LeBron, like the rest of us, is loyal to an employer as long as he is technically employed by them. And like the rest of us, he is as loyal to his hometown as long as living there serves him well. He owes Cleveland nothing. Do we serious think Michael Rosenberg would stay loyal to SI if they treated him badly and another media outlet offered him three times the money to write for them?

This is pretty sad to read, because Rosenberg generally is a fairly decent sports writer. But this just reeks of Rosenberg being pressured by his employer and peers to craft up false moral indignance over a decision that honestly makes sense for all parties.

LeBron James just jumped into an elevator and wants us to think he can fly. Sorry, but we know better. We know that he did something Michael, Magic, Bird and Bill Russell never would have done. We know he ditched Cleveland for an All-Star team.


Right, because if Michael Jordan were the leading scorer for a rag-tag Cleveland Cavs team instead of the young, improving Bulls team he was a part of upon free agency, he totally would have stayed. If Bill Russell were the only good player on the Clippers, he totally would have stayed.

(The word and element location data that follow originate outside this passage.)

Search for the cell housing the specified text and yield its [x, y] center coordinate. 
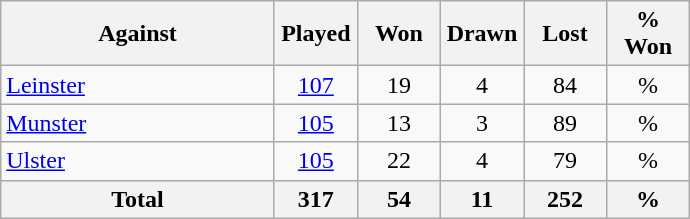
107 [316, 85]
19 [398, 85]
Munster [138, 123]
Against [138, 34]
89 [566, 123]
13 [398, 123]
% Won [648, 34]
54 [398, 199]
Ulster [138, 161]
252 [566, 199]
79 [566, 161]
22 [398, 161]
Lost [566, 34]
Won [398, 34]
3 [482, 123]
Total [138, 199]
11 [482, 199]
Drawn [482, 34]
Leinster [138, 85]
317 [316, 199]
84 [566, 85]
Played [316, 34]
Determine the (x, y) coordinate at the center of the cell enclosing the given text.  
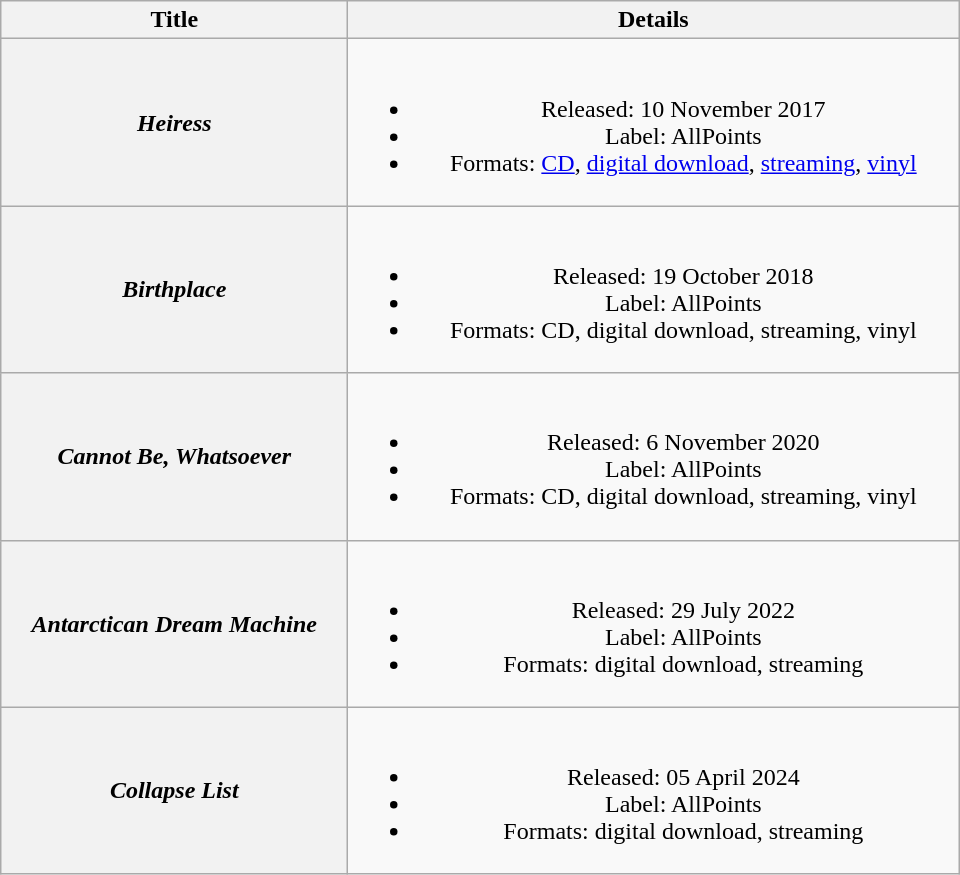
Antarctican Dream Machine (174, 624)
Released: 05 April 2024Label: AllPointsFormats: digital download, streaming (654, 790)
Birthplace (174, 290)
Cannot Be, Whatsoever (174, 456)
Released: 29 July 2022Label: AllPointsFormats: digital download, streaming (654, 624)
Collapse List (174, 790)
Released: 10 November 2017Label: AllPointsFormats: CD, digital download, streaming, vinyl (654, 122)
Heiress (174, 122)
Details (654, 20)
Released: 6 November 2020Label: AllPointsFormats: CD, digital download, streaming, vinyl (654, 456)
Released: 19 October 2018Label: AllPointsFormats: CD, digital download, streaming, vinyl (654, 290)
Title (174, 20)
Locate the cell with the specified text and output its (X, Y) center coordinate. 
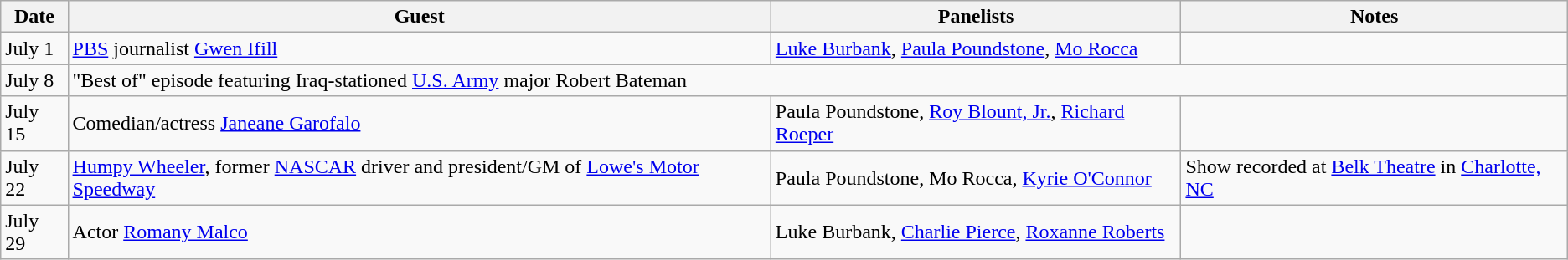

Magic would have eschewed good money to be the man on a team of nobodies with the Minnesota Timberwolves.

Oh wait, all of those players were great players on great teams with great teammates and great coaches, and LeBron walked away from a fractured team with the revolving-door roster and no coach.

I've already given this terrible piece more attention than it probably warrants, so I'll just say that while LeBron's media whoring was amusingly annoying, it made sense and his ultimate decision made sense.

Media hot air, however, will never make sense. Aside from drawing attention to said outlets, it rarely if ever provides any real sociocultural value.